To update Viceroy, navigate to the Viceroy
directory you cloned above, and then:
git pull
git submodule update --recursive --init
cargo install --path cli
After installation, the viceroy
command should be available on your path. The
only required argument is the path to a compiled .wasm
blob, which can be
built by fastly compute build
. The Fastly CLI should put the blob at
bin/main.wasm
. To test the service, you can run:
viceroy bin/main.wasm
This will start a local server (by default at: http://127.0.0.1:7878
), which can be used to make requests to, and execute, your C@E Wasm module. This can be done by using curl, or you can send a simple GET request by visiting the URL in your web browser.
NOTE: Viceroy expects to find a fastly.toml
manifest. It will look only in the
current directory by default; you can specify a path to the file using the
--manifest-path
option. The manifest is used to configure backends, which we
describe next.
Most Compute@Edge services need to make requests to named backends (origin
servers), which are normally configured using the Fastly UI. For testing with
Viceroy, you can specify backends in a dedicated TOML file, which you
provide to Viceroy using the -C
flag:
viceroy bin/main.wasm -C backends.toml
In the future, testing backends will be part of the fastly.toml
manifest
managed by the Fastly CLI, but for now you should not use the fastly.toml
manifest, because the Fastly CLI will remove any additions you make.
Backends are specified in the TOML file within a local_server.backends
section:
[local_server.backends]
[local_server.backends.origin]
url = "http://localhost:8000"
[local_server.backends.example]
url = "http://example.com:80"
The host and port are used when routing requests to the named backends while testing your Compute@Edge service.
Backend URLs can include a path, which will be used as a prefix to the URL of any requests your service makes to the backend. Path prefixes are useful when simulating multiple backends with a single mock service.

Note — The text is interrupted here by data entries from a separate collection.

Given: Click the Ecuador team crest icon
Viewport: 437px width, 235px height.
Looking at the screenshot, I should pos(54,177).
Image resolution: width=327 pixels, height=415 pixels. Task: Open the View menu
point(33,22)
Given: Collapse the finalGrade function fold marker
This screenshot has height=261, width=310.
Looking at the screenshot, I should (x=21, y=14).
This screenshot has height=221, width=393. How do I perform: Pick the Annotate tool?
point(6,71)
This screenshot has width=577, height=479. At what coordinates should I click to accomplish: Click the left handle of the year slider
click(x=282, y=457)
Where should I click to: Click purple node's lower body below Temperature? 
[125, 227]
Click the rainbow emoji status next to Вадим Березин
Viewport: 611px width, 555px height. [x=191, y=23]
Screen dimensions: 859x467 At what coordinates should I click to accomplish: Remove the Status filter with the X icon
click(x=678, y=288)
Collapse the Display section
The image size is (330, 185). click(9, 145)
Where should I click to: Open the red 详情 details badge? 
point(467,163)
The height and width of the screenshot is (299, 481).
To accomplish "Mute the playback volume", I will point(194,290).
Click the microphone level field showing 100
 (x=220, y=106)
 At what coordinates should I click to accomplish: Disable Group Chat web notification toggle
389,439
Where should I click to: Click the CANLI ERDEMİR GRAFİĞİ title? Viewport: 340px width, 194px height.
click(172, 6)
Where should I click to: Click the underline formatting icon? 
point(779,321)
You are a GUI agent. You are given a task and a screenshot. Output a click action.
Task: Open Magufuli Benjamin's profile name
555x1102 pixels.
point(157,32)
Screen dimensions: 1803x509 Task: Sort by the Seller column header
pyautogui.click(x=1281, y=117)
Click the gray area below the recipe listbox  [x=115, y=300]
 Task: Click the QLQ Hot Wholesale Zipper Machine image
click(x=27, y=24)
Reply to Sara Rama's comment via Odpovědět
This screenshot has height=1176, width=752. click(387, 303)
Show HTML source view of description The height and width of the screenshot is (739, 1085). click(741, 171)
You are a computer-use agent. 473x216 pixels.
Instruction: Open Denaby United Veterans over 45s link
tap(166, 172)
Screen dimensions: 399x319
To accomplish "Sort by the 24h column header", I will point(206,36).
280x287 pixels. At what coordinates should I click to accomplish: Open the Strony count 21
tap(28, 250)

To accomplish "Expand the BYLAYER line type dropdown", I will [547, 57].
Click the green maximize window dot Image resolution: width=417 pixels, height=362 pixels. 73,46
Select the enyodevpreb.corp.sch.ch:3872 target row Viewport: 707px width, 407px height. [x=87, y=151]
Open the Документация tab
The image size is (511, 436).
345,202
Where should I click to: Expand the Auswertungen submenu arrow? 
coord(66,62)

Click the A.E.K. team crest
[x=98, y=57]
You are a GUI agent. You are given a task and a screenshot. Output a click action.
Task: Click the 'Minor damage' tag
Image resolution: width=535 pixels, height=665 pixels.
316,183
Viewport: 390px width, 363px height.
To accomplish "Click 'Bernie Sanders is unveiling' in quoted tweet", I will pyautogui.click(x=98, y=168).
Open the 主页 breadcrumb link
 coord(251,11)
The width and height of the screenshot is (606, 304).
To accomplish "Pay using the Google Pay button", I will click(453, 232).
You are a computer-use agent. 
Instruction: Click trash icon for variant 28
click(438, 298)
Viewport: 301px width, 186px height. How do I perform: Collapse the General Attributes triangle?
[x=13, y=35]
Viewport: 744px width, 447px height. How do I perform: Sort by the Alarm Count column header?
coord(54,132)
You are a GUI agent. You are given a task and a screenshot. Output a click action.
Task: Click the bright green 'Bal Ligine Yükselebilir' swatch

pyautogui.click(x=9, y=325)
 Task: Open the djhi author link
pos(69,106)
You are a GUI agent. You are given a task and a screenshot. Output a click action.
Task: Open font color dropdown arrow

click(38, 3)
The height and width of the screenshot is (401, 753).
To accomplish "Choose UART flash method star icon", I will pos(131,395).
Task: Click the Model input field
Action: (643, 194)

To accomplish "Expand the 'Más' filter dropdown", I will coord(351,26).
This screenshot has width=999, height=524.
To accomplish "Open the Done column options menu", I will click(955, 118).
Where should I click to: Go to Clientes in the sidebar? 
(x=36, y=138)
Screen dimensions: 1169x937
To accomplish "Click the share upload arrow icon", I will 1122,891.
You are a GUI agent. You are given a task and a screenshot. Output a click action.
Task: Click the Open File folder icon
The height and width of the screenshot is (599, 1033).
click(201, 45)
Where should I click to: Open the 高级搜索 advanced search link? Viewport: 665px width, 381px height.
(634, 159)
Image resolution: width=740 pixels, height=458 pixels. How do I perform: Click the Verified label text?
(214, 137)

So, for example, you might use the following configuration:
[local_server.backends]
[local_server.backends.main]
url = "http://localhost:8000/main"
[local_server.backends.secondary]
url = "http://localhost:8000/secondary"
When your service makes a request against the main
backend with URL
/index.html
, it will be routed to the http service on localhost
at port
8000
, against the url /main/index.html
. Similarly, the same requests
against the secondary
backend would route to /secondary/index.html
on the
same host.
Viceroy offers a subset of the environment variables available in Compute@Edge:
FASTLY_HOSTNAME
: in Viceroy, this is always set tolocalhost
, which provides an easy way for guest code to detect it is running within Viceroy.FASTLY_TRACE_ID
: in Viceroy, this is an ID starting from 0 and incrementing with each incoming request, providing each guest instance with its own unique ID.
At the moment, Viceroy does not support the full Compute@Edge API. In particular:
- GeoIP is unsupported.
- Dictionaries are unsupported.
- Caching directives are ignored; no caching is ever performed.
- Information about the TLS connection from the client is not available.
The viceroy is a butterfly whose color and pattern mimics that of the monarch butterfly but is smaller in size.